*** Begin section ***

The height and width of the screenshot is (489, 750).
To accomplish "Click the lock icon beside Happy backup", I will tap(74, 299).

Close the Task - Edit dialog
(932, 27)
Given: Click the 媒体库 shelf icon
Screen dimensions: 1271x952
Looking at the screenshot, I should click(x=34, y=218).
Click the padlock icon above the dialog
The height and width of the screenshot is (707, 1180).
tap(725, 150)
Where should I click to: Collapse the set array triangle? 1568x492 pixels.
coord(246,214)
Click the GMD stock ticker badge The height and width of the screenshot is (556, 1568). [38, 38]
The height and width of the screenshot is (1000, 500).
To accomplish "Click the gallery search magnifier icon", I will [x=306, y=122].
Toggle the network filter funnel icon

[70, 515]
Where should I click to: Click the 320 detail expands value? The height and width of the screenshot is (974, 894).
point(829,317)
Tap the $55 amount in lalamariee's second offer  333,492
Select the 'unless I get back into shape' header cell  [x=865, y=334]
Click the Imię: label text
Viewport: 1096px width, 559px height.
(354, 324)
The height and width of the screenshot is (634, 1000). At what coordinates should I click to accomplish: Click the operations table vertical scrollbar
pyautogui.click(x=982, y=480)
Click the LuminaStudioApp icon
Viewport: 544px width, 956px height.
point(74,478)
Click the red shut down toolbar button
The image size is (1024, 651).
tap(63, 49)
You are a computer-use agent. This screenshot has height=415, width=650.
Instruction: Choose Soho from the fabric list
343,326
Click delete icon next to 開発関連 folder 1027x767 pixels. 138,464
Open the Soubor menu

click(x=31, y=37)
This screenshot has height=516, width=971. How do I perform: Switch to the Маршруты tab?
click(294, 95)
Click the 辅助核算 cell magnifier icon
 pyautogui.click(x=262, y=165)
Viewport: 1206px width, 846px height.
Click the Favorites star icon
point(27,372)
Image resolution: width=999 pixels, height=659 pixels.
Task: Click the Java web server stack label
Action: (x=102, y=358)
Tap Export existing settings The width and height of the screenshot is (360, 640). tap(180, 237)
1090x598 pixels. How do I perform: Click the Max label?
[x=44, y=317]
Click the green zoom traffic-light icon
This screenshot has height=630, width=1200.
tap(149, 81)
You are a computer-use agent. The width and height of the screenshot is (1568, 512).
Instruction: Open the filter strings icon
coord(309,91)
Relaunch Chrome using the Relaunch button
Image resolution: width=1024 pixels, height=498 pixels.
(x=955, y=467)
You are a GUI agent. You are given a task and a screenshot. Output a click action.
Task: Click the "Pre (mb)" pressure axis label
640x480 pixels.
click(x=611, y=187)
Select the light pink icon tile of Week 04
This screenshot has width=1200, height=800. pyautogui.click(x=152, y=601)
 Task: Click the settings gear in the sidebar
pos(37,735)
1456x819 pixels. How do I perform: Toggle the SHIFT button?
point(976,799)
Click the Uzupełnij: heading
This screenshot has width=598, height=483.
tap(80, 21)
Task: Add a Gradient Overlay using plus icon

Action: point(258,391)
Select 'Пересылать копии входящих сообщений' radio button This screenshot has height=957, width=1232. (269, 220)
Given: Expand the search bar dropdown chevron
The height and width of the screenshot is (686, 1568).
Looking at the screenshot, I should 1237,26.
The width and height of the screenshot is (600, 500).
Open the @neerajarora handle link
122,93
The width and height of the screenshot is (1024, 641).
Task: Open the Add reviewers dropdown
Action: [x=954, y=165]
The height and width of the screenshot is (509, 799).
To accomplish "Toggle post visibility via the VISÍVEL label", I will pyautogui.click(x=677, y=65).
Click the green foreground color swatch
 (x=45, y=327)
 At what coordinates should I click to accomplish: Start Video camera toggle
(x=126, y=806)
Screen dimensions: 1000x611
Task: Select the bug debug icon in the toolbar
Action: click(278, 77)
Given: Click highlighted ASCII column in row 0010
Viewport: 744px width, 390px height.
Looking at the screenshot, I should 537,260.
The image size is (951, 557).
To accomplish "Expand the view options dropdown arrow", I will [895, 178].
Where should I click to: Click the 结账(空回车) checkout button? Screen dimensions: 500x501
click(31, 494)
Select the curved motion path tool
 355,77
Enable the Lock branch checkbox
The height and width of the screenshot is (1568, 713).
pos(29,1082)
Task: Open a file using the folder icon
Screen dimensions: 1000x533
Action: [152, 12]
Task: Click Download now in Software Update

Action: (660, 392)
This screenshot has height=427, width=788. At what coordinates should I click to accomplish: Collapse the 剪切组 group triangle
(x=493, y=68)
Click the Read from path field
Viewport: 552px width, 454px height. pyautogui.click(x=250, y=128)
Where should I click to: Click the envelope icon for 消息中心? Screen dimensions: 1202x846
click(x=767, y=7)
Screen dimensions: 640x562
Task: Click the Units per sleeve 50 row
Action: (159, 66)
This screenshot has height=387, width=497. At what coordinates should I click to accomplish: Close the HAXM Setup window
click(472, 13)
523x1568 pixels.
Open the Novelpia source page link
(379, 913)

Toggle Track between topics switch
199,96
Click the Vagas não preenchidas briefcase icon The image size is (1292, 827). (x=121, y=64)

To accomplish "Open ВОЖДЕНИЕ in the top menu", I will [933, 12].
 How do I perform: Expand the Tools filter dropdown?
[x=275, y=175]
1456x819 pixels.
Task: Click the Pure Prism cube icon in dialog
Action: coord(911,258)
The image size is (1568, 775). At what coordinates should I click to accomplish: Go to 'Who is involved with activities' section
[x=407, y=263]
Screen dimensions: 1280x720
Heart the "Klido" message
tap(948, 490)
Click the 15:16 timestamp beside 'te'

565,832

*** End section ***

• [EXERCISE DETAILS]: Transcribe each line above exactly; skip none.

• [EXPECTED OUTPUT]:
The height and width of the screenshot is (489, 750).
To accomplish "Click the lock icon beside Happy backup", I will tap(74, 299).

Close the Task - Edit dialog
(932, 27)
Given: Click the 媒体库 shelf icon
Screen dimensions: 1271x952
Looking at the screenshot, I should click(x=34, y=218).
Click the padlock icon above the dialog
The height and width of the screenshot is (707, 1180).
tap(725, 150)
Where should I click to: Collapse the set array triangle? 1568x492 pixels.
coord(246,214)
Click the GMD stock ticker badge The height and width of the screenshot is (556, 1568). [38, 38]
The height and width of the screenshot is (1000, 500).
To accomplish "Click the gallery search magnifier icon", I will [x=306, y=122].
Toggle the network filter funnel icon

[70, 515]
Where should I click to: Click the 320 detail expands value? The height and width of the screenshot is (974, 894).
point(829,317)
Tap the $55 amount in lalamariee's second offer  333,492
Select the 'unless I get back into shape' header cell  [x=865, y=334]
Click the Imię: label text
Viewport: 1096px width, 559px height.
(354, 324)
The height and width of the screenshot is (634, 1000). At what coordinates should I click to accomplish: Click the operations table vertical scrollbar
pyautogui.click(x=982, y=480)
Click the LuminaStudioApp icon
Viewport: 544px width, 956px height.
point(74,478)
Click the red shut down toolbar button
The image size is (1024, 651).
tap(63, 49)
You are a computer-use agent. This screenshot has height=415, width=650.
Instruction: Choose Soho from the fabric list
343,326
Click delete icon next to 開発関連 folder 1027x767 pixels. 138,464
Open the Soubor menu

click(x=31, y=37)
This screenshot has height=516, width=971. How do I perform: Switch to the Маршруты tab?
click(294, 95)
Click the 辅助核算 cell magnifier icon
 pyautogui.click(x=262, y=165)
Viewport: 1206px width, 846px height.
Click the Favorites star icon
point(27,372)
Image resolution: width=999 pixels, height=659 pixels.
Task: Click the Java web server stack label
Action: (x=102, y=358)
Tap Export existing settings The width and height of the screenshot is (360, 640). tap(180, 237)
1090x598 pixels. How do I perform: Click the Max label?
[x=44, y=317]
Click the green zoom traffic-light icon
This screenshot has height=630, width=1200.
tap(149, 81)
You are a computer-use agent. The width and height of the screenshot is (1568, 512).
Instruction: Open the filter strings icon
coord(309,91)
Relaunch Chrome using the Relaunch button
Image resolution: width=1024 pixels, height=498 pixels.
(x=955, y=467)
You are a GUI agent. You are given a task and a screenshot. Output a click action.
Task: Click the "Pre (mb)" pressure axis label
640x480 pixels.
click(x=611, y=187)
Select the light pink icon tile of Week 04
This screenshot has width=1200, height=800. pyautogui.click(x=152, y=601)
 Task: Click the settings gear in the sidebar
pos(37,735)
1456x819 pixels. How do I perform: Toggle the SHIFT button?
point(976,799)
Click the Uzupełnij: heading
This screenshot has width=598, height=483.
tap(80, 21)
Task: Add a Gradient Overlay using plus icon

Action: point(258,391)
Select 'Пересылать копии входящих сообщений' radio button This screenshot has height=957, width=1232. (269, 220)
Given: Expand the search bar dropdown chevron
The height and width of the screenshot is (686, 1568).
Looking at the screenshot, I should 1237,26.
The width and height of the screenshot is (600, 500).
Open the @neerajarora handle link
122,93
The width and height of the screenshot is (1024, 641).
Task: Open the Add reviewers dropdown
Action: [x=954, y=165]
The height and width of the screenshot is (509, 799).
To accomplish "Toggle post visibility via the VISÍVEL label", I will pyautogui.click(x=677, y=65).
Click the green foreground color swatch
 (x=45, y=327)
 At what coordinates should I click to accomplish: Start Video camera toggle
(x=126, y=806)
Screen dimensions: 1000x611
Task: Select the bug debug icon in the toolbar
Action: click(278, 77)
Given: Click highlighted ASCII column in row 0010
Viewport: 744px width, 390px height.
Looking at the screenshot, I should 537,260.
The image size is (951, 557).
To accomplish "Expand the view options dropdown arrow", I will [895, 178].
Where should I click to: Click the 结账(空回车) checkout button? Screen dimensions: 500x501
click(31, 494)
Select the curved motion path tool
 355,77
Enable the Lock branch checkbox
The height and width of the screenshot is (1568, 713).
pos(29,1082)
Task: Open a file using the folder icon
Screen dimensions: 1000x533
Action: [152, 12]
Task: Click Download now in Software Update

Action: (660, 392)
This screenshot has height=427, width=788. At what coordinates should I click to accomplish: Collapse the 剪切组 group triangle
(x=493, y=68)
Click the Read from path field
Viewport: 552px width, 454px height. pyautogui.click(x=250, y=128)
Where should I click to: Click the envelope icon for 消息中心? Screen dimensions: 1202x846
click(x=767, y=7)
Screen dimensions: 640x562
Task: Click the Units per sleeve 50 row
Action: (159, 66)
This screenshot has height=387, width=497. At what coordinates should I click to accomplish: Close the HAXM Setup window
click(472, 13)
523x1568 pixels.
Open the Novelpia source page link
(379, 913)

Toggle Track between topics switch
199,96
Click the Vagas não preenchidas briefcase icon The image size is (1292, 827). (x=121, y=64)

To accomplish "Open ВОЖДЕНИЕ in the top menu", I will [933, 12].
 How do I perform: Expand the Tools filter dropdown?
[x=275, y=175]
1456x819 pixels.
Task: Click the Pure Prism cube icon in dialog
Action: coord(911,258)
The image size is (1568, 775). At what coordinates should I click to accomplish: Go to 'Who is involved with activities' section
[x=407, y=263]
Screen dimensions: 1280x720
Heart the "Klido" message
tap(948, 490)
Click the 15:16 timestamp beside 'te'

565,832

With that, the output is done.